This alert looks at the ingress controller request duration. It fires if the request duration in 0.25 seconds or faster is not achieved for the 95% percentile.

- alert: AppTooSlow
  expr: sum(rate(nginx_ingress_controller_request_duration_seconds_bucket{le="0.25"}[5m])) by (ingress) / sum(rate(nginx_ingress_controller_request_duration_seconds_count[5m])) by (ingress) < 0.95
  for: 5m
  labels:
    severity: notify
  annotations:
    summary: "Application - {{ $labels.ingress }} - is too slow"
    description: " {{ $labels.ingress }} - More then 5% of requests are slower than 0.25s"

HTTP Requests Too Slow¶

These are the HTTP requests in Jenkins' webserver itself. We should hold this by must stricter standards than the Ingress controller - which goes through many more layers.

- alert: JenkinsTooSlow
  expr: sum(http_requests{quantile="0.99"} ) by (app_kubernetes_io_instance) > 1
  for: 3m
  labels:
    severity: notify
  annotations:
    summary: "{{ $labels.app_kubernetes_io_instance }} is too slow"
    description: "{{ $labels.app_kubernetes_io_instance }}  More then 1% of requests are slower than 1s (request time: {{ $value }})"

Too Many Plugin Updates¶

I always prefer having my instance up-to-date, don't you?
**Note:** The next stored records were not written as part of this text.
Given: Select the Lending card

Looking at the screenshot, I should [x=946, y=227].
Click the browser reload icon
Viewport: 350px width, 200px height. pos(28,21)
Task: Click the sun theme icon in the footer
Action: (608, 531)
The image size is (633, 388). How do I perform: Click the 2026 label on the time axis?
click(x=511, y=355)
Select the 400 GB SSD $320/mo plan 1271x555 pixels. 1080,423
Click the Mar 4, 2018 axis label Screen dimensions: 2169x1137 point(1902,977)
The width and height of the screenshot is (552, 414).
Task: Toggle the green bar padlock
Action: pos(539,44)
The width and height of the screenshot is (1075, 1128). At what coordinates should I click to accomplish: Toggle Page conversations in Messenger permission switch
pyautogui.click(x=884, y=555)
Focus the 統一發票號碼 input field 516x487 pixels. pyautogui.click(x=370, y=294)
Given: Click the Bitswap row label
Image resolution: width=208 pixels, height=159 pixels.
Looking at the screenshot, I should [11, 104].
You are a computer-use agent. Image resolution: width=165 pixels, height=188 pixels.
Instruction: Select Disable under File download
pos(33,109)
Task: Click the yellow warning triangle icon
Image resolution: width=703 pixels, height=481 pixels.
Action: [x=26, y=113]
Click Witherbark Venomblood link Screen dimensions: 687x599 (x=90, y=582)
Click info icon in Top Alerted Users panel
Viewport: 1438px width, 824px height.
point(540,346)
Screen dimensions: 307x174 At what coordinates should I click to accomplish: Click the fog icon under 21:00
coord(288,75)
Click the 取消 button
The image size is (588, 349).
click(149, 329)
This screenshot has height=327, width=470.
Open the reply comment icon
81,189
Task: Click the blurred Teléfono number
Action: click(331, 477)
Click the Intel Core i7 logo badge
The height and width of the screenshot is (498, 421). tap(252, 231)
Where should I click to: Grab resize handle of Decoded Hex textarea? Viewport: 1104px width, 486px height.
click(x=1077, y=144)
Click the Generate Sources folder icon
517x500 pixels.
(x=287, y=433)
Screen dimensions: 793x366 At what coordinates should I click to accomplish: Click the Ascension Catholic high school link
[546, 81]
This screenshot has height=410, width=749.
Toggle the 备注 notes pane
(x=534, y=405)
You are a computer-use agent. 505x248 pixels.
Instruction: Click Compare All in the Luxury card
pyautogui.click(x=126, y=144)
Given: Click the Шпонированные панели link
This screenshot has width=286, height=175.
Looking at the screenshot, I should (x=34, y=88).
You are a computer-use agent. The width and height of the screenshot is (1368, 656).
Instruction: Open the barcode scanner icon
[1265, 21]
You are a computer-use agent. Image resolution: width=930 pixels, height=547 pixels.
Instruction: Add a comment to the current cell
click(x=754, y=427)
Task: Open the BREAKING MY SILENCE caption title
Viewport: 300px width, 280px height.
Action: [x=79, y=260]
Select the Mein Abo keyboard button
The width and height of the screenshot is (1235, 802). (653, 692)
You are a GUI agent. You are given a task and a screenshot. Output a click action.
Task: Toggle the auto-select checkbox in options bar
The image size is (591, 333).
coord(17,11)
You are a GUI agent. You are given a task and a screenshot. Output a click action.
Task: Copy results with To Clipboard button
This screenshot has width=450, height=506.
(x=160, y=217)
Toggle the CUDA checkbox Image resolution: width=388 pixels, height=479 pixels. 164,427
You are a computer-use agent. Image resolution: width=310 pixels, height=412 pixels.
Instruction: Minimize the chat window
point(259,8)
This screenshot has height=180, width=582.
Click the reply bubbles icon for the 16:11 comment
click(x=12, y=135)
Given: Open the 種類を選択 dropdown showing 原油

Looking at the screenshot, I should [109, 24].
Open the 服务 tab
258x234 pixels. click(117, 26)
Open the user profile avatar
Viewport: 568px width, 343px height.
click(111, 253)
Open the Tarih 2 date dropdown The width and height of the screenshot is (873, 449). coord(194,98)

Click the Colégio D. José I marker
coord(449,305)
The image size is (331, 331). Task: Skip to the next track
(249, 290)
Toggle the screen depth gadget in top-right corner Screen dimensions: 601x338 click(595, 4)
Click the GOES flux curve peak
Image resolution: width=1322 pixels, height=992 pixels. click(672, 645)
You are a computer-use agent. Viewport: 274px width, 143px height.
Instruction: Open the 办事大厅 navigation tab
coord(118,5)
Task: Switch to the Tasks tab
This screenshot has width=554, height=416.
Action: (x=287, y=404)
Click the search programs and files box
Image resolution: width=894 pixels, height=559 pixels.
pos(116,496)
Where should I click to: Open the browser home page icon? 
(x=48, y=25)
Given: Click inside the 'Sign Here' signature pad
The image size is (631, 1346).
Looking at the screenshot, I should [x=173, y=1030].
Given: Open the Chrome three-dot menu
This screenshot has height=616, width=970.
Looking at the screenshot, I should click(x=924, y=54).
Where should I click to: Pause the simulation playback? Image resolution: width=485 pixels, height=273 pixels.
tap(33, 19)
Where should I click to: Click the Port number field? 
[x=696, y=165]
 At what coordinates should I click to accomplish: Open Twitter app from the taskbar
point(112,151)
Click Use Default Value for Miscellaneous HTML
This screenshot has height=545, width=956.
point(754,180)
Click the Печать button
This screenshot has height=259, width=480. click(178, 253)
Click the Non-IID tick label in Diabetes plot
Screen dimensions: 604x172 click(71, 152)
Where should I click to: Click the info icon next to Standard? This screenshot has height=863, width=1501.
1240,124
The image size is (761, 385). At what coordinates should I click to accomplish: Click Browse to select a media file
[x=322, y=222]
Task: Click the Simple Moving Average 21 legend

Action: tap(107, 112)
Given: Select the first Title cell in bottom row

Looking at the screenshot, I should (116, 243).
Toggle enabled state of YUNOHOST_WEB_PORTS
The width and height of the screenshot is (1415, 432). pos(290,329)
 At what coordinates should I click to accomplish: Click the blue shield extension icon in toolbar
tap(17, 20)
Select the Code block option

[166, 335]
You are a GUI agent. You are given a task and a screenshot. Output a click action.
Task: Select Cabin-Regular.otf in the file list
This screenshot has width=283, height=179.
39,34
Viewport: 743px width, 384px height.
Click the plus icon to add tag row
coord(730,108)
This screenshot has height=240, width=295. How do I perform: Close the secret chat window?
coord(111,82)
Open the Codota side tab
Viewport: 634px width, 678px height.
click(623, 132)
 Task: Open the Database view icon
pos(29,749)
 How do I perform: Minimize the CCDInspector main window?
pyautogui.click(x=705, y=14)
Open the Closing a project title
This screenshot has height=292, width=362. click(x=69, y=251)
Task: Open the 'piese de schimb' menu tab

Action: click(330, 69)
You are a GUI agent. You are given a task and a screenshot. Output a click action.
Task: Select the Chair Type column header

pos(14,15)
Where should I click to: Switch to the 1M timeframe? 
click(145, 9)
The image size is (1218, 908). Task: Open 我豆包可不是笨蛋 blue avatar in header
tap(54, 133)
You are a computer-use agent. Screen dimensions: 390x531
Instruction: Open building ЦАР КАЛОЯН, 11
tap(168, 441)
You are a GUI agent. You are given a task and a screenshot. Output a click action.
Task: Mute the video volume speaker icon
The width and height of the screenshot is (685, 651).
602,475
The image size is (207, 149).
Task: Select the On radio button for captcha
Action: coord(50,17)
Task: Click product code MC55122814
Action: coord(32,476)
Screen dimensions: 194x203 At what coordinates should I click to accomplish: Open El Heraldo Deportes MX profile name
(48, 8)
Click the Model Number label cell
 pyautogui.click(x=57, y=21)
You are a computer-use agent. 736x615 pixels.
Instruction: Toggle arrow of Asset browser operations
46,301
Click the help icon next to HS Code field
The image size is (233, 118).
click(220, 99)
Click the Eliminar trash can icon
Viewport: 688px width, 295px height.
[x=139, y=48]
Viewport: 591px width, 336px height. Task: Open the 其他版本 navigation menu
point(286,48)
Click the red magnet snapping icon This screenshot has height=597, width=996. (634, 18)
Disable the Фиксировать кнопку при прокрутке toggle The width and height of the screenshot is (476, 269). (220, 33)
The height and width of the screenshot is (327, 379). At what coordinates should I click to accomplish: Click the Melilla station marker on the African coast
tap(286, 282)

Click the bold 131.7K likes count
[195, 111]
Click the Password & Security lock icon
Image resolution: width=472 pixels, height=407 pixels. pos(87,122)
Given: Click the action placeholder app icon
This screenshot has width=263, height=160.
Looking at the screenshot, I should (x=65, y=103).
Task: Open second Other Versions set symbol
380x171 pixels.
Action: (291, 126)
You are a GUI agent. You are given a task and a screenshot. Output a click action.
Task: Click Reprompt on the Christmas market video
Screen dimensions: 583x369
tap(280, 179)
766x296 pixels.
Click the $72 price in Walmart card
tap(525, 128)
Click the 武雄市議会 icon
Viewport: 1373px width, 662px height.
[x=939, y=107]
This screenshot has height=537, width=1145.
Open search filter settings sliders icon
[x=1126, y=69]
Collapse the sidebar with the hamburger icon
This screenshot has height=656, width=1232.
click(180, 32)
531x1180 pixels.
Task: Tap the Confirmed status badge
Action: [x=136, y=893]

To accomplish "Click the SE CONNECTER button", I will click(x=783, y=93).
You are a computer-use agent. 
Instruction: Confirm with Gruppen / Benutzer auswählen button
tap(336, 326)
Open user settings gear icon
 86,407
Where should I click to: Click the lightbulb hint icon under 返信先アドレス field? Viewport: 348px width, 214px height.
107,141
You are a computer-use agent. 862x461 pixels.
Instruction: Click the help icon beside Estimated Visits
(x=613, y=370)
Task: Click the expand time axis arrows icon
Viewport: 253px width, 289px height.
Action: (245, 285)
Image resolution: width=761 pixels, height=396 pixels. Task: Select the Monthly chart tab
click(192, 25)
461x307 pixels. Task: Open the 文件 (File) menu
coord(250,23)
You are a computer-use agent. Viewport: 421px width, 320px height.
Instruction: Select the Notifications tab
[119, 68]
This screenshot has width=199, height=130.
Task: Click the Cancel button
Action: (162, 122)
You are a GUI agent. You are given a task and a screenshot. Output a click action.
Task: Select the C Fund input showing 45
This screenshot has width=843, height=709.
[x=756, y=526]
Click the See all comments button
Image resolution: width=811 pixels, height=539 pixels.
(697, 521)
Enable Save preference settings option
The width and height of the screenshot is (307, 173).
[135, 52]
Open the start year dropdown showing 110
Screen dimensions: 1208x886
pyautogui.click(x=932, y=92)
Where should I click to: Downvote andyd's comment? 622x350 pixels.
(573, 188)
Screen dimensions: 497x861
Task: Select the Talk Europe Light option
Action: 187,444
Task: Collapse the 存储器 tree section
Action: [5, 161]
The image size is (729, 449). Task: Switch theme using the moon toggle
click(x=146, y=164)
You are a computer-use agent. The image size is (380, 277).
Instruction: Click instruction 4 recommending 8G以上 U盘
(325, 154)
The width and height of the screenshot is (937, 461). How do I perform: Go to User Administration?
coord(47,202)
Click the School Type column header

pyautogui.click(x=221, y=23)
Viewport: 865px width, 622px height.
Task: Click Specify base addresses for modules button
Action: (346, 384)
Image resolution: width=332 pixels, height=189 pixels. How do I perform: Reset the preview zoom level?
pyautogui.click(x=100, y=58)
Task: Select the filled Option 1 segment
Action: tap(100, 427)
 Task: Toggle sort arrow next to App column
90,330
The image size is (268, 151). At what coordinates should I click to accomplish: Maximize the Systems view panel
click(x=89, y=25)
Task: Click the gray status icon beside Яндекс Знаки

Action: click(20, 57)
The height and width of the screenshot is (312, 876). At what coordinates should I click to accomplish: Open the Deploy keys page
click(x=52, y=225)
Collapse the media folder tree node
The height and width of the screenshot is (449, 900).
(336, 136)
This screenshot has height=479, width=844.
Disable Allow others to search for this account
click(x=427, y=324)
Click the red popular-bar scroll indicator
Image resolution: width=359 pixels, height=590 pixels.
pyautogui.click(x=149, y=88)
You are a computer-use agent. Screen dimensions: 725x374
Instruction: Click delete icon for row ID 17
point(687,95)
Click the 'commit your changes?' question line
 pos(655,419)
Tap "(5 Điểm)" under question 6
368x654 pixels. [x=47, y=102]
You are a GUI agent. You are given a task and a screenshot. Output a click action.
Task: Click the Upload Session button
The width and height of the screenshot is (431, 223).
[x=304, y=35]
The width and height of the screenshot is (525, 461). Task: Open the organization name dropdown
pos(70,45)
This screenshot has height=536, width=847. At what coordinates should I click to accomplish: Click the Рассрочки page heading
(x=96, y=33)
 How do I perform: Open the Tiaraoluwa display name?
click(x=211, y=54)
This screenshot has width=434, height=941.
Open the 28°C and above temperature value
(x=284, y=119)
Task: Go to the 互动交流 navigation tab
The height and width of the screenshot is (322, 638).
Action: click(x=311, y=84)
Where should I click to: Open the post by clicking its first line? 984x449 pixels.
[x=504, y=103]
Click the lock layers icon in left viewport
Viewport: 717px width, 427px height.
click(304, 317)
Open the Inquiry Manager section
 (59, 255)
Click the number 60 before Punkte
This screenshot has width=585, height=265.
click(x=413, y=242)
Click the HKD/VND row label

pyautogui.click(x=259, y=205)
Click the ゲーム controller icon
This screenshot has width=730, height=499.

So why not send an alert if there's more than X number of plugins waiting for an update.

- alert: JenkinsTooManyPluginsNeedUpate
  expr: sum(jenkins_plugins_withUpdate) by (app_kubernetes_io_instance) > 3
  for: 1m
  labels:
    severity: notify
  annotations:
    summary: " {{ $labels.app_kubernetes_io_instance }} too many plugins updates"
    description: " {{ $labels.app_kubernetes_io_instance }} has {{ $value }} plugins that require an update"

File Descriptor Ratio > 40%¶

According to CloudBees' documentation, the File Descriptor Ratio should not exceed 40%.

Warning

I don't truly know the correct value level of this metric. So wether this should be 0.0040 or 0.40 I'm not sure. Also, does this make sense in Containers with remote storage? So before you put this in production, please re-evaluate this!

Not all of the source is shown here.